In many mineral resource-dependent African countries, it is no secret that government oversight agencies tend to be underskilled and/or under-staffed. The government thus relies on the mineral resource companies to tell them how much ore is in the ground, the quality of that ore and how much they are getting paid for it. This creates a huge information asymmetry to the detriment of the governments. In 2020, the UN report “Tackling Illicit Financial Flows for Sustainable Development in Africa” reported that Africa loses at least N$691 billion a year due to illicit financial flows in the mining industry. Most of this loss is due to under invoicing – for example a company would tell the host country the value of the mined resources is N$500 million, when in fact they are worth N$650 million in the destination country.

The imbalance of information crucial for decision making is made worse by the fact that despite being a major global producer of mineral commodities, there isn’t a single metal exchange in Africa, and apart from SAMREC in South Africa, no country in Africa has a national code for reporting mineral and energy resources to stock exchanges and financial institutions.

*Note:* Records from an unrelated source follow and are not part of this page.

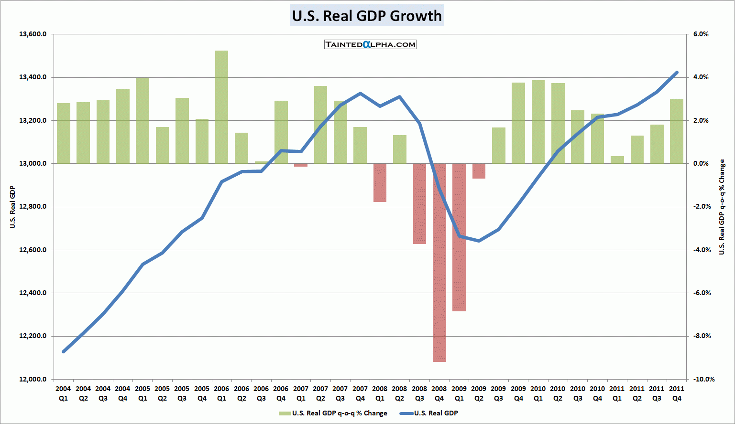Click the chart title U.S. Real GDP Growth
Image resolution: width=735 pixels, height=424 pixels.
367,16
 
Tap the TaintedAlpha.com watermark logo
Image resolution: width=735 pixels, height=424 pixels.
370,44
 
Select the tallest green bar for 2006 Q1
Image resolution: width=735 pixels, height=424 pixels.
221,107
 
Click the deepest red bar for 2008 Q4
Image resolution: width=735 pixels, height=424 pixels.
439,263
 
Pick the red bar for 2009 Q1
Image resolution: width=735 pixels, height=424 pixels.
459,237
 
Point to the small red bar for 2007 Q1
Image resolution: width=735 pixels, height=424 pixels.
301,165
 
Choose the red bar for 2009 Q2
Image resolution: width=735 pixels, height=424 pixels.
479,171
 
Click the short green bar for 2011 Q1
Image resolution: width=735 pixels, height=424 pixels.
617,160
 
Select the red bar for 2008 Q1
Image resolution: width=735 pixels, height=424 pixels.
380,183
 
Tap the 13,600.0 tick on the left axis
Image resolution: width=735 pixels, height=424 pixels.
33,34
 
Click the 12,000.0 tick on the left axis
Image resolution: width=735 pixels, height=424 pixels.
33,379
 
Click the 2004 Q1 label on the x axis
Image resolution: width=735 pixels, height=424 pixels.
63,393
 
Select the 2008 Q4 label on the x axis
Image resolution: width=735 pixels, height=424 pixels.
439,393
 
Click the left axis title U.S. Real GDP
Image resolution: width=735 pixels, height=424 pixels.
13,207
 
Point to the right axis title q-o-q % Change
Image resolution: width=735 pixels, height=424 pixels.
722,207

The importance of reporting codes and stock exchanges should not be underestimated. Reporting codes create an environment to hold those reporting mineral resources accountable. They provide guidelines for reporting and displaying information related to mineral properties and lead to the production of standardized reports.

Stock exchanges are obliged to disclose to the public various aspects of mineral projects. This, in part, mitigates the information imbalance between the industry players and the governments. Additionally, regulators in countries that host stock exchanges have means by which they hold listed companies accountable. For example, this year Glencore was found guilty of bribery and engaging in corruption in a number of African countries. Consequently, the UK and US fined Glencore US$333 million and US$ 1 billion, respectively. It is crucial to note that the countries where the corruption took place will not receive any of this money. Not to mention that the corrupt African counterparts are themselves not held accountable. In the case of Namibia, the exploration and mining sector is made up of various companies/investors – local, foreign, foreign government, Namibian government and joint ventures between the various parties. For companies that are listed, it is relatively easy to find both technical and non-technical details on the companies and their projects.  For all other companies, information available to the public is at the discretion of the company. This includes even information that should by law be made publicly available such as Environmental Management Plans. It is this information vacuum that leads to distorted regulatory oversight, a misinformed and dissatisfied public and inactive local civil society movements.

To address issues such as corruption, information asymmetry and misinvoicing, the Africa Mineral Development Centre (AMDC) has developed an African Mineral and Energy Resources Classification and Management System (AMREC) which is based on the United Nation Framework Classification for Resources.  The development of UNFC-AMREC, together with the Pan-African Resource Reporting Code (PARC), aims not only to ensure a harmonised resource classification and management system across Africa but also to encourage transparency in financial reporting and broader participation of African citizens in the industry. The harmonised, transparent and public availability of resource data and associated deals acts as a corruption deterrent by enabling the public scrutiny of information. Transparency also fosters a trust relationship between the various stakeholders. As opposed to reporting codes that only categorizes economic resources, AMREC has a provision to report uneconomic mineral occurrences. Governments can therefore use AMREC to facilitate mineral resource policy and strategy formulation for sustainable development. The bottom line is this – only when we know what we have, can we determine what it’s worth. Information truly is power.